** BEGIN RECORDS TO USE **
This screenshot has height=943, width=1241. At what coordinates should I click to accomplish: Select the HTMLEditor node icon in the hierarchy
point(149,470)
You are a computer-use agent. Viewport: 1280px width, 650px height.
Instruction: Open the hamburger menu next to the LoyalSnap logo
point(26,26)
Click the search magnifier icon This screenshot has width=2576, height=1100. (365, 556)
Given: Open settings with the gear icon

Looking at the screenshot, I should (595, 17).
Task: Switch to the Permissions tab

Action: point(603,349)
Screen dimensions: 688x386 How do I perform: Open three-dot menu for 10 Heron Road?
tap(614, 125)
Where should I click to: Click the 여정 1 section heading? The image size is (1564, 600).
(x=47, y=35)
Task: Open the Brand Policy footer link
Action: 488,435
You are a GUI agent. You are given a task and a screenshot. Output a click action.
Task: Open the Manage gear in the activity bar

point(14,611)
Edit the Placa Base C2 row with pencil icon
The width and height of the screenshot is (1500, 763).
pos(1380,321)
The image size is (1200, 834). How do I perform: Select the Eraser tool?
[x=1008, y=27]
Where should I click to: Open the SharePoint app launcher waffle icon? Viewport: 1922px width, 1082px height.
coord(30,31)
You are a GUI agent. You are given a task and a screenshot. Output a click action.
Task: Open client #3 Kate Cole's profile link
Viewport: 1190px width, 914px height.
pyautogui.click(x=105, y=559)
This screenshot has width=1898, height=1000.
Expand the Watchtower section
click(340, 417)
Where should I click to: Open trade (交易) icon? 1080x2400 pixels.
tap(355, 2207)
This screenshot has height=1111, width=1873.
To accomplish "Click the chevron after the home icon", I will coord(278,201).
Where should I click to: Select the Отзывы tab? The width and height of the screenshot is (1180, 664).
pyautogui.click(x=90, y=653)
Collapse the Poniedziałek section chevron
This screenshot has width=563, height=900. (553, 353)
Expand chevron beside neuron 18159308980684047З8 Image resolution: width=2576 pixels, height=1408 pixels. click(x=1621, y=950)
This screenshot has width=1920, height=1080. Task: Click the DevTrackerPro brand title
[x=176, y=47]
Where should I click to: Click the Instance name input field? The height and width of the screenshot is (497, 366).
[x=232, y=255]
** END RECORDS TO USE **
> [INSTRUCTION]
Reproduce all of the material above, swapping "Viewport" for "Display" everywhere it appears and leaving everything else untouched.

> [OUTPUT]
This screenshot has height=943, width=1241. At what coordinates should I click to accomplish: Select the HTMLEditor node icon in the hierarchy
point(149,470)
You are a computer-use agent. Display: 1280px width, 650px height.
Instruction: Open the hamburger menu next to the LoyalSnap logo
point(26,26)
Click the search magnifier icon This screenshot has width=2576, height=1100. (365, 556)
Given: Open settings with the gear icon

Looking at the screenshot, I should (595, 17).
Task: Switch to the Permissions tab

Action: point(603,349)
Screen dimensions: 688x386 How do I perform: Open three-dot menu for 10 Heron Road?
tap(614, 125)
Where should I click to: Click the 여정 1 section heading? The image size is (1564, 600).
(x=47, y=35)
Task: Open the Brand Policy footer link
Action: 488,435
You are a GUI agent. You are given a task and a screenshot. Output a click action.
Task: Open the Manage gear in the activity bar

point(14,611)
Edit the Placa Base C2 row with pencil icon
The width and height of the screenshot is (1500, 763).
pos(1380,321)
The image size is (1200, 834). How do I perform: Select the Eraser tool?
[x=1008, y=27]
Where should I click to: Open the SharePoint app launcher waffle icon? Display: 1922px width, 1082px height.
coord(30,31)
You are a GUI agent. You are given a task and a screenshot. Output a click action.
Task: Open client #3 Kate Cole's profile link
Display: 1190px width, 914px height.
pyautogui.click(x=105, y=559)
This screenshot has width=1898, height=1000.
Expand the Watchtower section
click(340, 417)
Where should I click to: Open trade (交易) icon? 1080x2400 pixels.
tap(355, 2207)
This screenshot has height=1111, width=1873.
To accomplish "Click the chevron after the home icon", I will coord(278,201).
Where should I click to: Select the Отзывы tab? The width and height of the screenshot is (1180, 664).
pyautogui.click(x=90, y=653)
Collapse the Poniedziałek section chevron
This screenshot has width=563, height=900. (553, 353)
Expand chevron beside neuron 18159308980684047З8 Image resolution: width=2576 pixels, height=1408 pixels. click(x=1621, y=950)
This screenshot has width=1920, height=1080. Task: Click the DevTrackerPro brand title
[x=176, y=47]
Where should I click to: Click the Instance name input field? The height and width of the screenshot is (497, 366).
[x=232, y=255]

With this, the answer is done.